■ About this task:
Your task is to work out how many lines in the data that follows hold "editor" and to state that number alone.

-- Supplied records follows --

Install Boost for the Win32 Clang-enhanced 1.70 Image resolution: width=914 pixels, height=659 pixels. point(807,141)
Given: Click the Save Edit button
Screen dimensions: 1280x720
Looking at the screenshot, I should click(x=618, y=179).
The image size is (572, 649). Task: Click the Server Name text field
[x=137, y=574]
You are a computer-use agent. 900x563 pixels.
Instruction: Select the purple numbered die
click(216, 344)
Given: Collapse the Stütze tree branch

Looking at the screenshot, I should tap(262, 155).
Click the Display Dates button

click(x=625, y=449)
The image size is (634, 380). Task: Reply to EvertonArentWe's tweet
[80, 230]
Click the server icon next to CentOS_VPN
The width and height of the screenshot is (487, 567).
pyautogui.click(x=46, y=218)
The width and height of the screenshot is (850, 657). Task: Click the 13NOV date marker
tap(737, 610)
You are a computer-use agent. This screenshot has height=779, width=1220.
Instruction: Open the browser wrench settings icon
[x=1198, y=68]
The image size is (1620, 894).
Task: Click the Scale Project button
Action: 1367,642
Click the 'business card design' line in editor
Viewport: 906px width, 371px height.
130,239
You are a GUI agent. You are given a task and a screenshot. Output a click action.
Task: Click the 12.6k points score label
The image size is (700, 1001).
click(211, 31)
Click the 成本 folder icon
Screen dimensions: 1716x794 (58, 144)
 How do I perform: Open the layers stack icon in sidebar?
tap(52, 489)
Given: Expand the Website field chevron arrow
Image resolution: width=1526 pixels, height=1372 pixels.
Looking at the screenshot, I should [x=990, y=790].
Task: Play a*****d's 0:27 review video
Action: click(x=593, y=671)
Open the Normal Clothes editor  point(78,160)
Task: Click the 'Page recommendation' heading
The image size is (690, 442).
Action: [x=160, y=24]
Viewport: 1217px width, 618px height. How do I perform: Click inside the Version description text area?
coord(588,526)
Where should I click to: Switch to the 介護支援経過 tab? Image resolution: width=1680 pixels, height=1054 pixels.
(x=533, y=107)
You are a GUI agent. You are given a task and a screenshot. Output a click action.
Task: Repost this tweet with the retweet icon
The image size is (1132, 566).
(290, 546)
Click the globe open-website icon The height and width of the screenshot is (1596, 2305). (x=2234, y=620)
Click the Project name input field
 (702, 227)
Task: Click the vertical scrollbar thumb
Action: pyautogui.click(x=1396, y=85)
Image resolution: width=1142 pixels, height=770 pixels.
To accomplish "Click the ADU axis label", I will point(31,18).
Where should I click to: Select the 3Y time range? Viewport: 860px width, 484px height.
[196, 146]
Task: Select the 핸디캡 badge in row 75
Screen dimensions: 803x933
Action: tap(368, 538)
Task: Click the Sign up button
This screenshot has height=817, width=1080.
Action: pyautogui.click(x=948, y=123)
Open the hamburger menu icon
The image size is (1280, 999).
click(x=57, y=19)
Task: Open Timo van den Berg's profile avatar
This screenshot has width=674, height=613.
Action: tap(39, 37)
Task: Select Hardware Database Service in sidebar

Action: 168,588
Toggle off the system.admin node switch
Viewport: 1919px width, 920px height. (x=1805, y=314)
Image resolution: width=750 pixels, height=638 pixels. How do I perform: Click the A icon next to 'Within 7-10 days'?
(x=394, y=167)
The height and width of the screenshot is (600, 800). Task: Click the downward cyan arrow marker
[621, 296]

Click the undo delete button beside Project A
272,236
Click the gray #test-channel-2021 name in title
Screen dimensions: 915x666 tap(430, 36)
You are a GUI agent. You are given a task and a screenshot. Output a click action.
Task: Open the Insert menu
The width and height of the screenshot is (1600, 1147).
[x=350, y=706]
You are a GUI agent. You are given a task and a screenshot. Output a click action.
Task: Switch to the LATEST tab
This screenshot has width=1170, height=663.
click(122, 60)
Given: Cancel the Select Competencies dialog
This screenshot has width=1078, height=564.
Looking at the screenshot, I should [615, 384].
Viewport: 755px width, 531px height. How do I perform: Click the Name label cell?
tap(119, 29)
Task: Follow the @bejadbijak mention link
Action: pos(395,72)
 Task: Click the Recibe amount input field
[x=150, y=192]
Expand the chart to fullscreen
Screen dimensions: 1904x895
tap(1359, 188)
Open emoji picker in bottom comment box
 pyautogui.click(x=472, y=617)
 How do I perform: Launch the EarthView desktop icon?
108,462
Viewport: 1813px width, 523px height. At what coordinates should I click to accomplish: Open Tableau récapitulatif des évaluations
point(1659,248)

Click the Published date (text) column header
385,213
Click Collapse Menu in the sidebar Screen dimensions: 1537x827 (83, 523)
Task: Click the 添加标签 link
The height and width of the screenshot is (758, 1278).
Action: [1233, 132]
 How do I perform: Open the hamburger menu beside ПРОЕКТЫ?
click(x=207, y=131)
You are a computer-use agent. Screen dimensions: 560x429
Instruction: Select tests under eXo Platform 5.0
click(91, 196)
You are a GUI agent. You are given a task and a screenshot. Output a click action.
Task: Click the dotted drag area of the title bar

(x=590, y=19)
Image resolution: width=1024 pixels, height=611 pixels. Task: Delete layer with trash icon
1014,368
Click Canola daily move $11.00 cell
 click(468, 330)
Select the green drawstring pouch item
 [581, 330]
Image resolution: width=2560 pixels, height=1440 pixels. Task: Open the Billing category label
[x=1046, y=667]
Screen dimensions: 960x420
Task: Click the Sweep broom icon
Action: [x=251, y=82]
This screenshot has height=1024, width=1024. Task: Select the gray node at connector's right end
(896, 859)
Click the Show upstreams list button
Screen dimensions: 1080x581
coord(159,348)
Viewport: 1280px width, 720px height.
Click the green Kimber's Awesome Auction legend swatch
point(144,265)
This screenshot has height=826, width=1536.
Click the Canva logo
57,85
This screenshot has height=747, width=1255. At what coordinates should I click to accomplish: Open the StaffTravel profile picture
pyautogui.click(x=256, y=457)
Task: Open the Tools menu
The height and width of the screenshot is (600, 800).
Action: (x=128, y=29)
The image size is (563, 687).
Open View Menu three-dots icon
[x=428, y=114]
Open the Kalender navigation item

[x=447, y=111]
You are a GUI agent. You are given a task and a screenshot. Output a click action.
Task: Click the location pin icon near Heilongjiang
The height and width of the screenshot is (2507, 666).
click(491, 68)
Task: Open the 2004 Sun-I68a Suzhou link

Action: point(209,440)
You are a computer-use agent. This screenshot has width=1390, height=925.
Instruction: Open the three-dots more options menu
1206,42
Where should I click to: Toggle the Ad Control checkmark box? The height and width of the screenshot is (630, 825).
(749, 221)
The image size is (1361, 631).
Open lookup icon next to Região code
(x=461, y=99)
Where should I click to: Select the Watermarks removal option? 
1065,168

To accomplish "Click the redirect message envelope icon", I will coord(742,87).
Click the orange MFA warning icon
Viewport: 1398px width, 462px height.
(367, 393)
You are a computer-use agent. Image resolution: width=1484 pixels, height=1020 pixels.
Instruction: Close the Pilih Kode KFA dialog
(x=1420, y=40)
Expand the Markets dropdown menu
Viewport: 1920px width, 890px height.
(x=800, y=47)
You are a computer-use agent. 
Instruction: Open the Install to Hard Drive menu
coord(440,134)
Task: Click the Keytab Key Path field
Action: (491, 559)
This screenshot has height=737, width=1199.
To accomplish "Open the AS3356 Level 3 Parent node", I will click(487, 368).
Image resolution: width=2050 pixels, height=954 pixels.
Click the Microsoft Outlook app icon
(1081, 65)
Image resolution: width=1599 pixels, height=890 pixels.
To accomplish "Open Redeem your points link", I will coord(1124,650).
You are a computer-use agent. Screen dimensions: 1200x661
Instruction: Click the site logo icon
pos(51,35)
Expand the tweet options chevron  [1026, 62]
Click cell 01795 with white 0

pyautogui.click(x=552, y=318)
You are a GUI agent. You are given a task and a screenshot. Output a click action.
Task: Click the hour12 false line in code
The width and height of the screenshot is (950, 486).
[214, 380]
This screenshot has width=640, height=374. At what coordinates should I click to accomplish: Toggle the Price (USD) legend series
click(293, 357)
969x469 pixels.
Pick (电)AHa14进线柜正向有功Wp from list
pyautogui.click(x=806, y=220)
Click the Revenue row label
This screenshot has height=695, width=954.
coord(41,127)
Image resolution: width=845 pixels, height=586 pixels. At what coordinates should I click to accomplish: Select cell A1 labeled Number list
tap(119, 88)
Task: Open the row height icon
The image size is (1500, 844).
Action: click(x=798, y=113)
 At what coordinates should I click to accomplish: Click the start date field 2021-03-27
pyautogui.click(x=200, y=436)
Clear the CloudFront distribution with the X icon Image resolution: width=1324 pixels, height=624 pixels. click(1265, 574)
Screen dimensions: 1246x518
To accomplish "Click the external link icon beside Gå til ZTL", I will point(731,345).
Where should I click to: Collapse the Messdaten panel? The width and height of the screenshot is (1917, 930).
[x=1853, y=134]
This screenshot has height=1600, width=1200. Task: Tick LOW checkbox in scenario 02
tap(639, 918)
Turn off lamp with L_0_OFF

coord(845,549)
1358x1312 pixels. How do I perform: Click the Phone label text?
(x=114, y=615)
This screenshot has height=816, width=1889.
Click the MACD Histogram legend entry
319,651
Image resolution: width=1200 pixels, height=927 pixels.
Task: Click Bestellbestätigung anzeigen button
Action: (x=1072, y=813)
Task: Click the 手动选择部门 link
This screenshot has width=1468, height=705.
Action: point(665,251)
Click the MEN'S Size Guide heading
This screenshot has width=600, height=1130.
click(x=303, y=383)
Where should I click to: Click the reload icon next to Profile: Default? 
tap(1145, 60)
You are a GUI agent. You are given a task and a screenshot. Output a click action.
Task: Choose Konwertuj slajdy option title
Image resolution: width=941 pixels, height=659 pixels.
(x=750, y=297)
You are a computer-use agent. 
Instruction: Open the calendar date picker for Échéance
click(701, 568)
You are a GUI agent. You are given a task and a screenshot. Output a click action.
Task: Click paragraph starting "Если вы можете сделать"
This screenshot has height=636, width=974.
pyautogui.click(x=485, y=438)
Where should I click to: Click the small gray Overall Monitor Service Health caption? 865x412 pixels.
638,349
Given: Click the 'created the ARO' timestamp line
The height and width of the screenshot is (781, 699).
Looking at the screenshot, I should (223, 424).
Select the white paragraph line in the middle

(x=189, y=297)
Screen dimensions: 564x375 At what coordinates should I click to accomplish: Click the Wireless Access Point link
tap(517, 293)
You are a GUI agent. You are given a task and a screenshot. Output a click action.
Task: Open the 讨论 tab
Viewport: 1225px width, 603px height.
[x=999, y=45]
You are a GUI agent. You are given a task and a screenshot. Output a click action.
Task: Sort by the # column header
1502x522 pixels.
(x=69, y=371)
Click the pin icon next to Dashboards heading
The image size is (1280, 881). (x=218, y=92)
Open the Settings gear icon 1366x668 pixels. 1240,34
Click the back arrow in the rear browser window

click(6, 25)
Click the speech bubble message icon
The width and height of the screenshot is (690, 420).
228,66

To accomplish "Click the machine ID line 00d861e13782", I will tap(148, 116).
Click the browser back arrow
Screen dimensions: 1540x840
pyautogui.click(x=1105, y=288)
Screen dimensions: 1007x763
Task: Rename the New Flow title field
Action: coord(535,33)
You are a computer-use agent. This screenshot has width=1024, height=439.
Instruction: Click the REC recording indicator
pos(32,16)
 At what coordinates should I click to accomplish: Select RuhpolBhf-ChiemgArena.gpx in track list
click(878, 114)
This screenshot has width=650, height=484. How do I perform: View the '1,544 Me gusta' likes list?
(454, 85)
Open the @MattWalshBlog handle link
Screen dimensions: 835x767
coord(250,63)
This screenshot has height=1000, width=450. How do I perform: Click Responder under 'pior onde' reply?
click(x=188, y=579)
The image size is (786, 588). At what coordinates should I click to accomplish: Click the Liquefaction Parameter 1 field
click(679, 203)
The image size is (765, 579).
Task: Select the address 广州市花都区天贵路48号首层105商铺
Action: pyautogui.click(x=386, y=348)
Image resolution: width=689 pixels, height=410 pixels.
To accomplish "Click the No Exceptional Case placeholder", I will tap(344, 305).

-- Supplied records concluded --

■ Completed exercise:
2